Catfish are you listening? I still need one ...Tom...


----------



## carlitos60 (Aug 29, 2015)

Nice Oldie!!
It's Actually the Twin Brother of the PIERCE (Angola) DBRR!!!!


----------



## tommydale1950 (Aug 29, 2015)

Except that the frame ,bars , chain ring  , truss rods and maybe the pedals are different , other than that its a twin maybe...oh and the seats are different too...


----------



## theterrym (Aug 29, 2015)

now that's unique!!


----------



## bikewhorder (Aug 29, 2015)

tommydale1950 said:


> Except that the frame ,bars , chain ring  , truss rods and maybe the pedals are different , other than that its a twin maybe...oh and the seats are different too...

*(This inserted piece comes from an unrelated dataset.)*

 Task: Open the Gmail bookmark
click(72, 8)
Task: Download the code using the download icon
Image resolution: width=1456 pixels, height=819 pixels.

Fork and fenders are different too.  Seats are pretty close though.


----------



## dfa242 (Aug 30, 2015)

That's nice, Chris - great patina and I've always loved the Emblem chain ring - very unique.


----------



## mike j (Aug 30, 2015)

That's a chainring alright. Usually I'm not what you would call a crust hugger, but that bike is crusty to perfection.


----------



## Goldenindian (Aug 30, 2015)

Chris, very nice. Thanks for sharing. Nice to see an unfamiliar motobike. What's the story behind the "double life" sticker on the down tube?  I can't make out what it is showing. Killer


----------



## bikewhorder (Aug 30, 2015)

Goldenindian said:


> Chris, very nice. Thanks for sharing. Nice to see an unfamiliar motobike. What's the story behind the "double life" sticker on the down tube?  I can't make out what it is showing. Killer




I don't know what they're trying to sell us there either but if I had guess I'd say its this crazy bulging bottom bracket.


----------



## tommydale1950 (Aug 30, 2015)

The double life refers to the design of the race when one side wears out you simply turn it around to the "good" side . I dont think it ever caught on as no one else used it that I know of .Tom


----------



## Goldenindian (Aug 30, 2015)

tommydale1950 said:


> The double life refers to the design of the race when one side wears out you simply turn it around to the "good" side . I dont think it ever caught on as no one else used it that I know of .Tom




Race? Very cool. Learn something new everyday. love it.


----------



## Awhipple (Aug 30, 2015)

I love the chainring.


----------



## tommydale1950 (Aug 30, 2015)

Part that the bearings sit against or on depending on  which bearing is  being referred to...Tom


----------



## azbug-i (Sep 15, 2015)

love this chris!


----------



## bricycle (Sep 15, 2015)

Nice Specimine (sp) Chris..... damn, now I want it.....


----------